If the Government simply removed MFR with only Paul Myners' transparency statement instead, member security would undoubtedly have been weakened. That would have left the Government politically vulnerable in an election year and offered up a hostage to fortune for many years to come.
The consultation paper has two key proposals that the employer should “stand behind the defined-benefit promise” and that the scheme actuary should give consideration to the strength of the employer when assessing the scheme-specific funding criteria.
Standing behind the defined-benefit promise means making sure that the member gets the promised level of accrued defined benefits, at least where the employer remains solvent.
The Government recognises that dealing with the underfunded defined-benefit scheme of an insolvent employer is more difficult and the second key aim is to avoid such a situation arising in the first place. Presumably, the intention is that the more concern the scheme actuary has about the possibility of the employer going bust in future, the closer to the cost of annuity buyout will the actuary try to target the scheme funding level.
The problem, of course, is that, in current circumstances, annuity buyout rates are much more expensive than 100 per cent of MFR and the very act of demanding a cash injection from the employer may make it more likely that the employer does go bust.
A defined-benefit scheme of a solvent employer could hope to limit the cost to the employer by ceasing accrual and investing in equities on a closed fund basis.
If the equities perform as well as hoped (and the employer does not go bust in the meantime), that is fine. If not, the employer may be dig ging an even deeper hole for everyone.
Personally, I think the Government is correct in principle – an employer who is not prepared to “stand behind the defined benefit promise” has no business to be offering a defined-benefit pension scheme in the first place.
Also, there is some uncertainty about whether an employer can legally walk away from the pension promise anyway. Often, the scheme documentation will go further than the existing pension legislation requires. How practical it is to pursue the employer for the difference between 100 per cent of MFR and the cost of annuity buyout is another matter.
There are some pretty clear conclusions for IFAs in all this. The Government is committed to abolishing MFR but its alternative proposals for safeguarding member security could be altered as a result of the consultation process which is now taking place. But IFAs cannot afford to be complacent about the potential impact of these proposals on their defined-benefit clients.

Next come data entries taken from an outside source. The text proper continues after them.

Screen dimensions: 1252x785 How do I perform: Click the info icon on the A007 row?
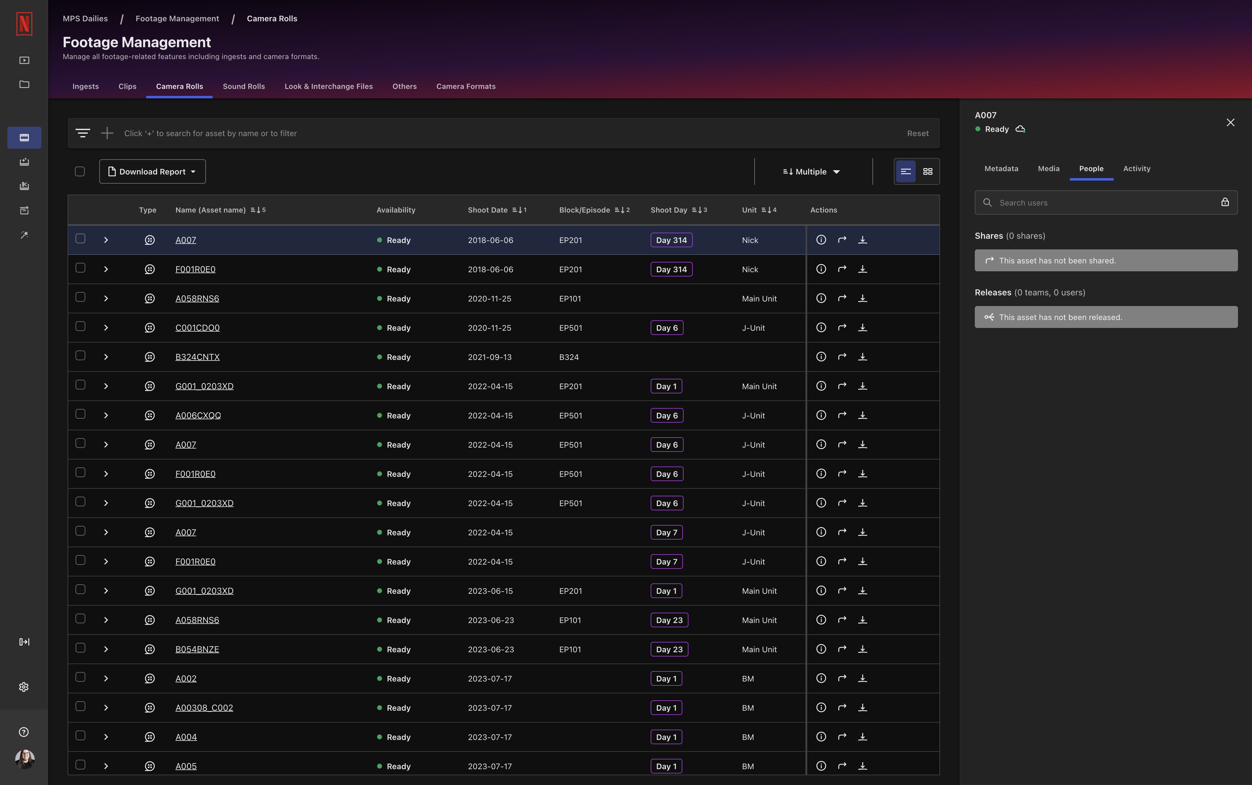[x=821, y=240]
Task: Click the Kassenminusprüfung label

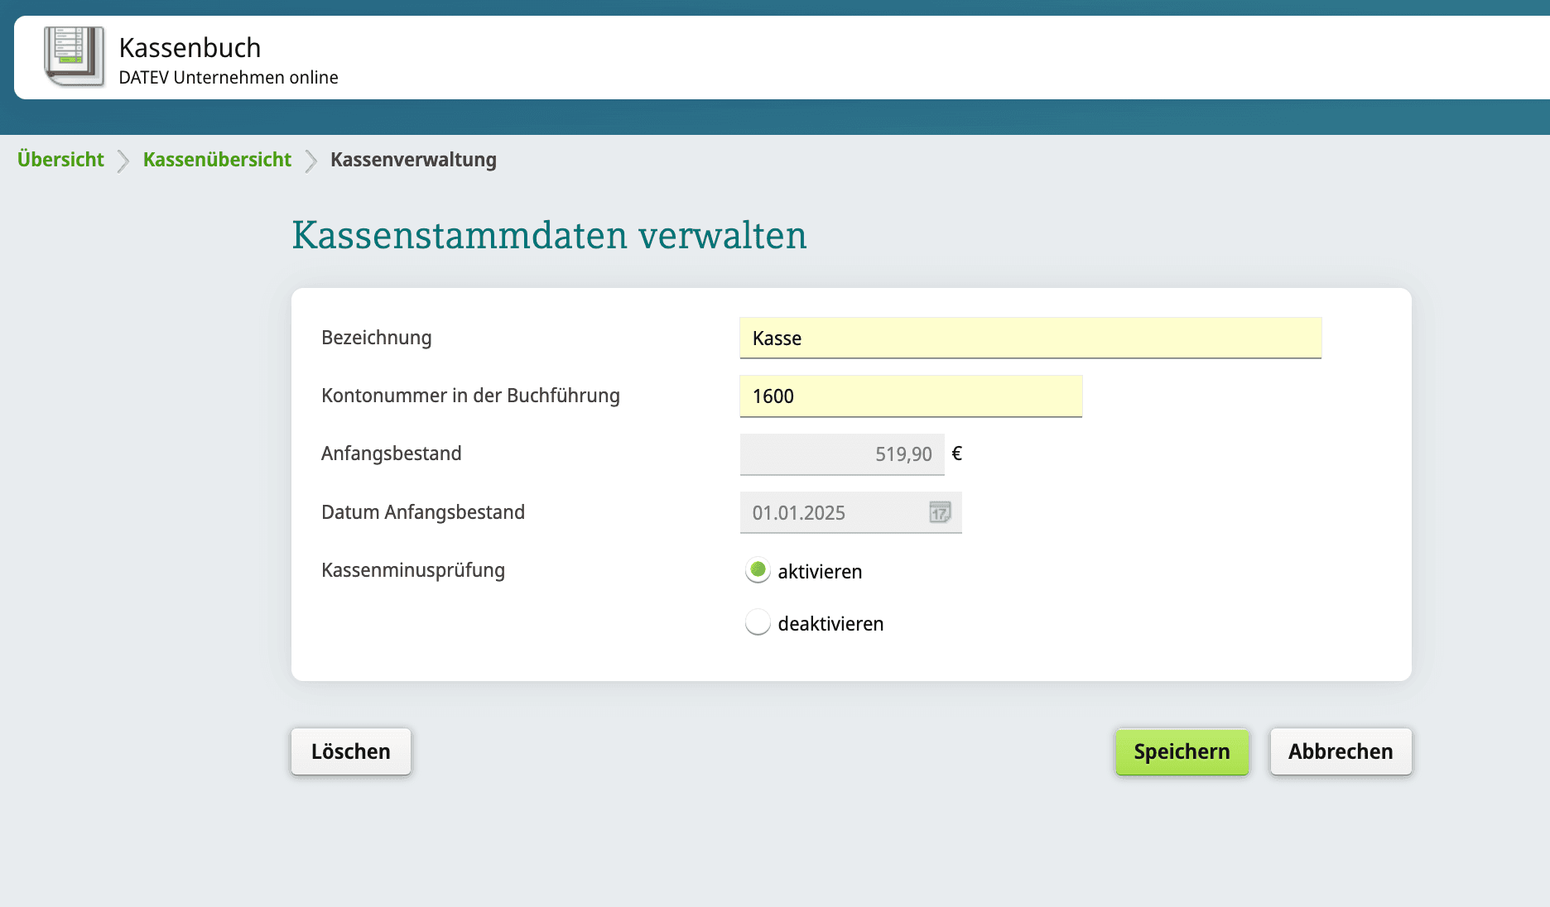Action: [x=413, y=570]
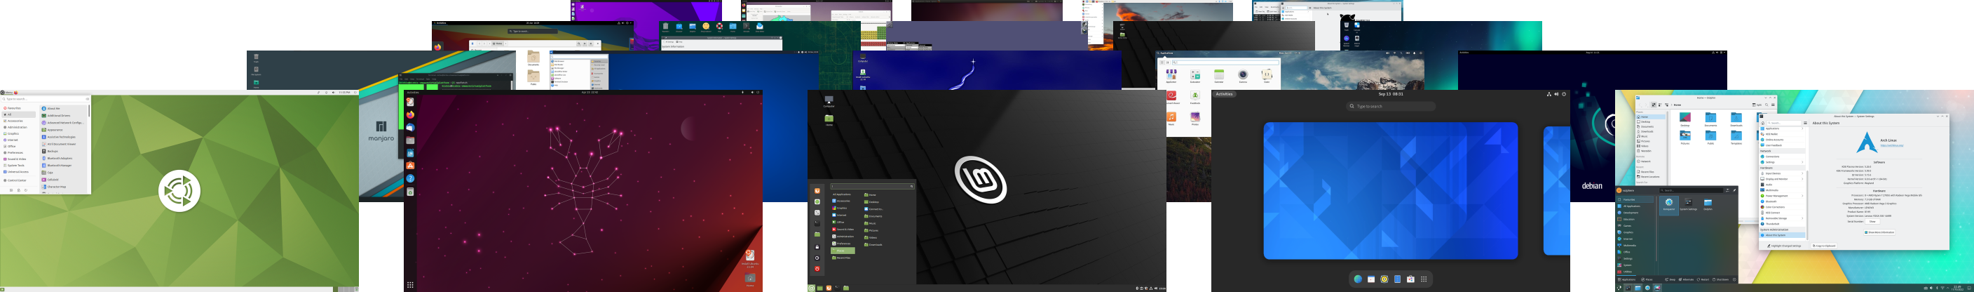The height and width of the screenshot is (292, 1974).
Task: Open the Computer icon on Mint desktop
Action: point(828,100)
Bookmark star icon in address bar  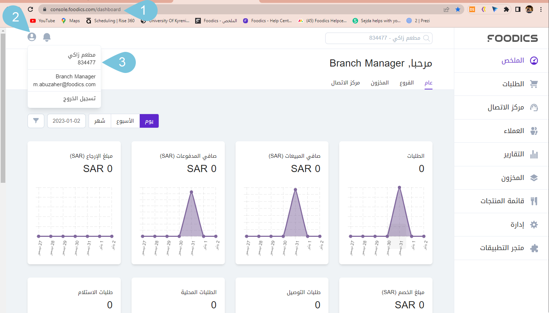458,10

Just imagine the client's reaction if a rival IFA is first to tell them the Government is proposing to raise their commitment to the existing scheme from 100 per cent of MFR to, say, 130 per cent of MFR.
It will be important to understand the existing scheme's documentation with regard to whether the employer is already committed to annuity buyout costs in the event of the scheme winding up. Legal advice may be necessary on this point.
It will be particularly important for the IFA to be clear about whether the client is the employer or the scheme trustees.
It is perfectly possible that the two entities will have conflicting agendas, even though a majority of the trustees could be directors and senior managers of the employer. When wearing their trustee hats, they must put the interests of the beneficiaries first.
The two major loose ends which the Government ack-nowledges in its consultation paper are what to do when the employer is bust and the scheme cannot afford full buyout and what to do about individual transfer values from defined-benefit schemes when MFR ceases to underpin them.